>> START DOCUMENT EXTRACT
Thursday, February 23, 2012

The All Merciful, The Oft-Forgiving (SWT)

Allāh (SWT) says: 

O Son of Ādam, indeed you will not supplicate to Me and hope from Me expect that I will forgive you in proportion to what came from you, and I will not mind.
.
O son of Ādam, if your sins were to reach in magnitude the height of the heavens and then you were to ask Me for forgiveness, I would forgive you.
.
O son of Ādam, were you to come to Me with sins that almost fill the earth and you met Me without ascribing to Me any partners, I would come to you with its size in forgiveness.
.
[Hadīth Qudsi]

Friday, February 17, 2012

A Must Read

I apologise for my extended absense, I have had a lot going on recently. I having also been feeling at a bit of a loss these past few months; life has a habit of turning on you quite suddenly, when you least expect it. I have found that when things happen, they happen all at once, like a domino effect. That's life I guess.

Anyway, I thought I would return with a book recommendation. I started reading this book recently and so far it is THE best book I have ever read. I'm sure a lot of you have heard of it already - "Don't Be Sad" by Aaidh ibn Abdullah al-Qarni, yes not the most imaginative of titles but that is because the translation into Arabic (which this book was originally written in) sounds much better.
>> END DOCUMENT EXTRACT
## WRITTEN EXERCISE A
Who wrote the book recommended in the blog excerpt?
## WRITTEN EXERCISE B
Write out the part of the blog excerpt starting at "O Son of Ādam, indeed" and ending at "life I guess.".
Rely on the blog excerpt alone, not on the listing.
>> START ENTRIES SUPPLIED
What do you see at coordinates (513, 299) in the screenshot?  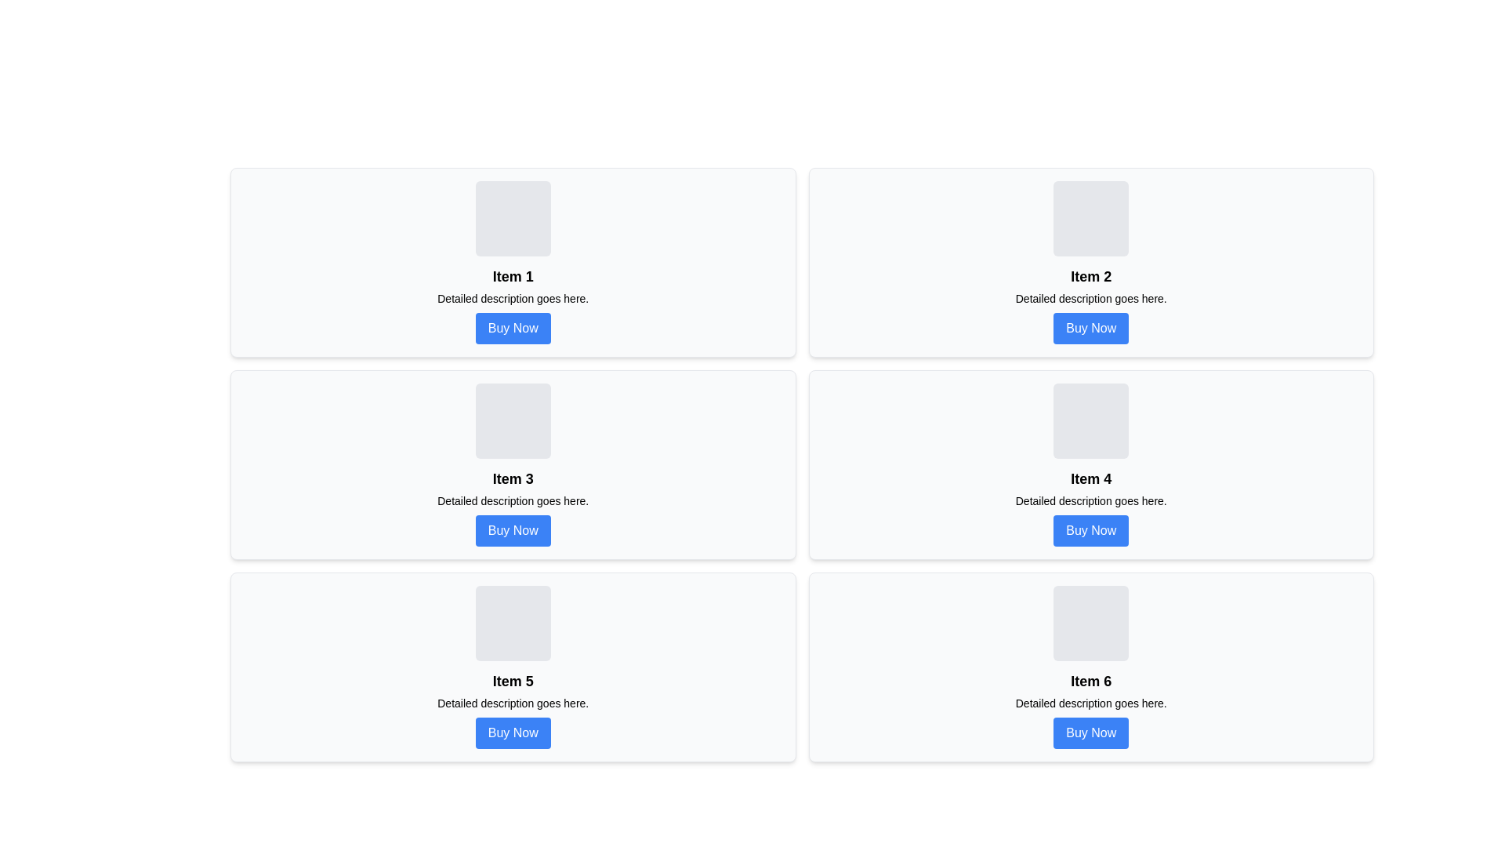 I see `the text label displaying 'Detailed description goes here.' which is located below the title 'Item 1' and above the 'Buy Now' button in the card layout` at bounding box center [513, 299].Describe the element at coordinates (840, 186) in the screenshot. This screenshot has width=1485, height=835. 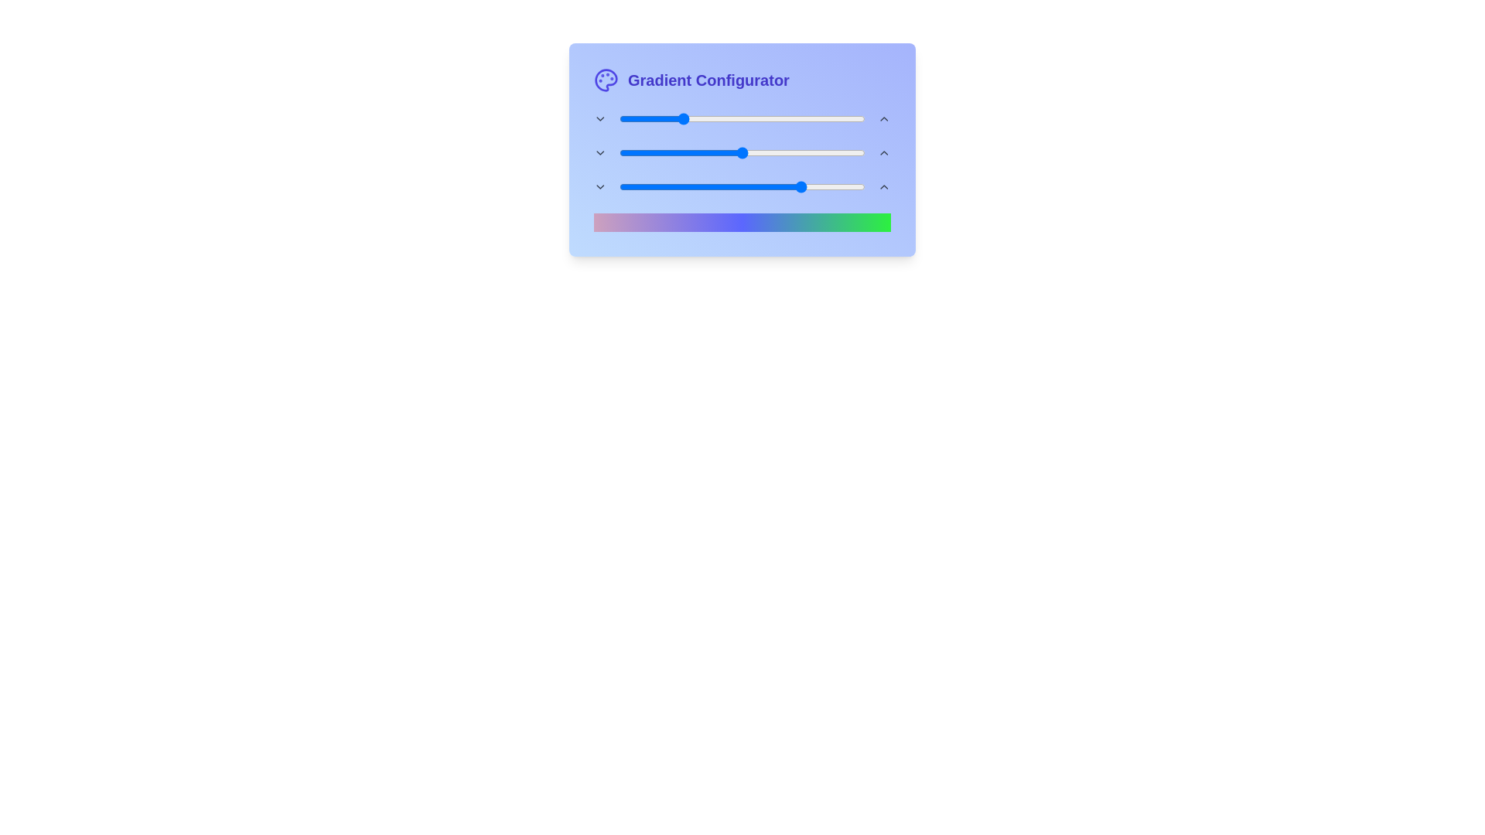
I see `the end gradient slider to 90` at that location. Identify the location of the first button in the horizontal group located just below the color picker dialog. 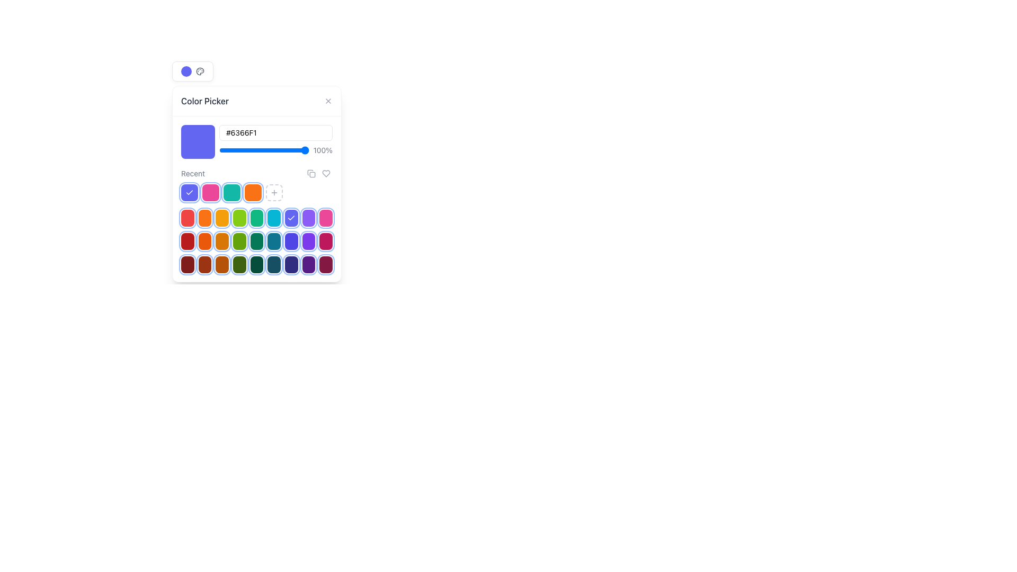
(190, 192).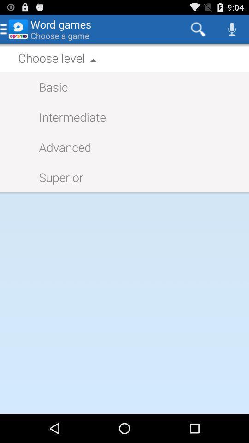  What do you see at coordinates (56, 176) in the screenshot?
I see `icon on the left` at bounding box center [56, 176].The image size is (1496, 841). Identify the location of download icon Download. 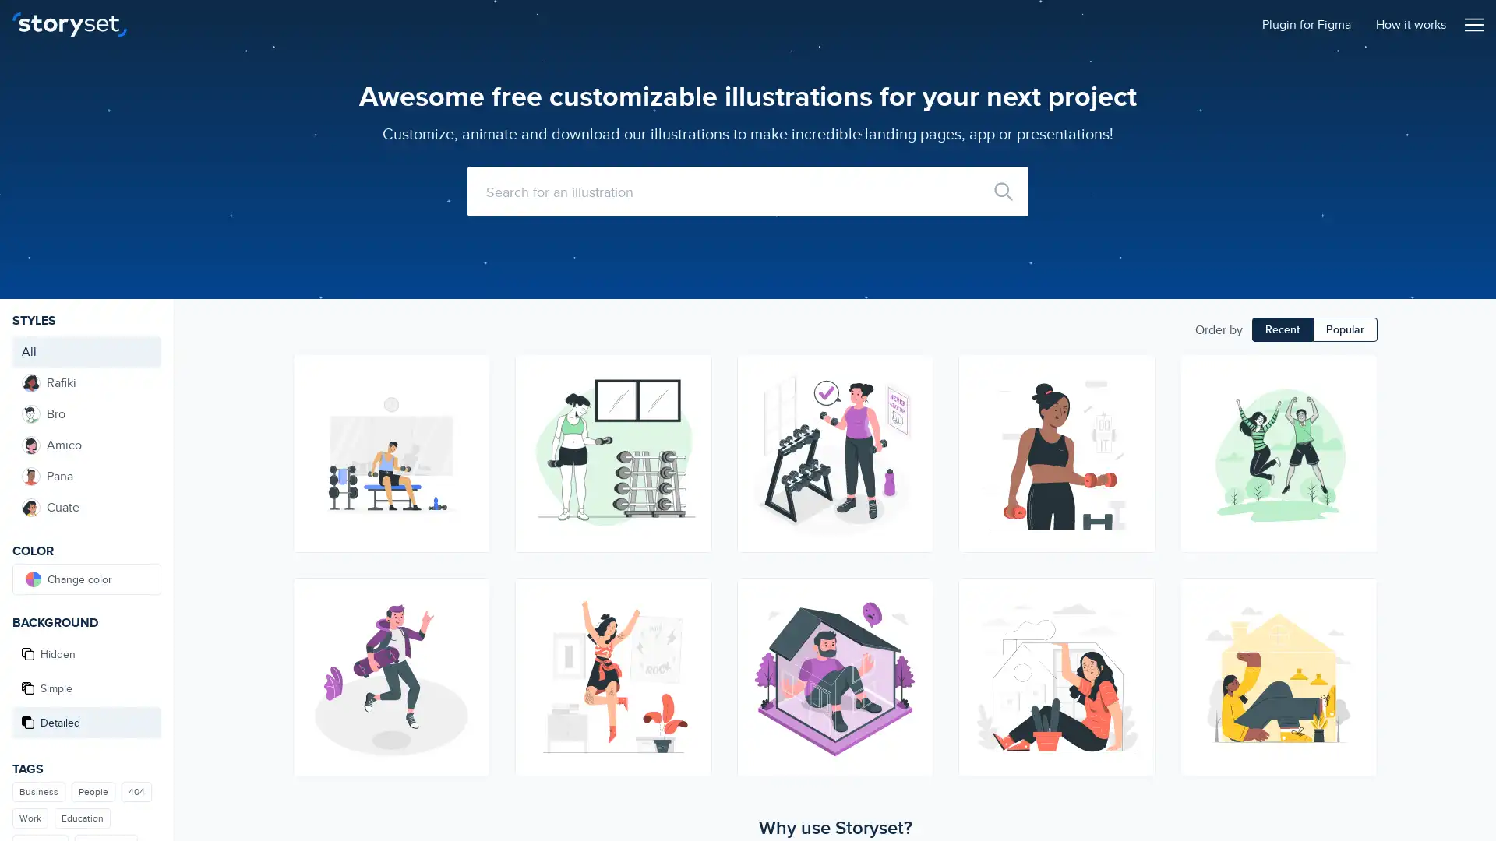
>> END ENTRIES SUPPLIED
## EXERCISE OUTPUT A
Aaidh ibn Abdullah al-Qarni.

## EXERCISE OUTPUT B
O Son of Ādam, indeed you will not supplicate to Me and hope from Me expect that I will forgive you in proportion to what came from you, and I will not mind.
.
O son of Ādam, if your sins were to reach in magnitude the height of the heavens and then you were to ask Me for forgiveness, I would forgive you.
.
O son of Ādam, were you to come to Me with sins that almost fill the earth and you met Me without ascribing to Me any partners, I would come to you with its size in forgiveness.
.
[Hadīth Qudsi]

Friday, February 17, 2012

A Must Read

I apologise for my extended absense, I have had a lot going on recently. I having also been feeling at a bit of a loss these past few months; life has a habit of turning on you quite suddenly, when you least expect it. I have found that when things happen, they happen all at once, like a domino effect. That's life I guess.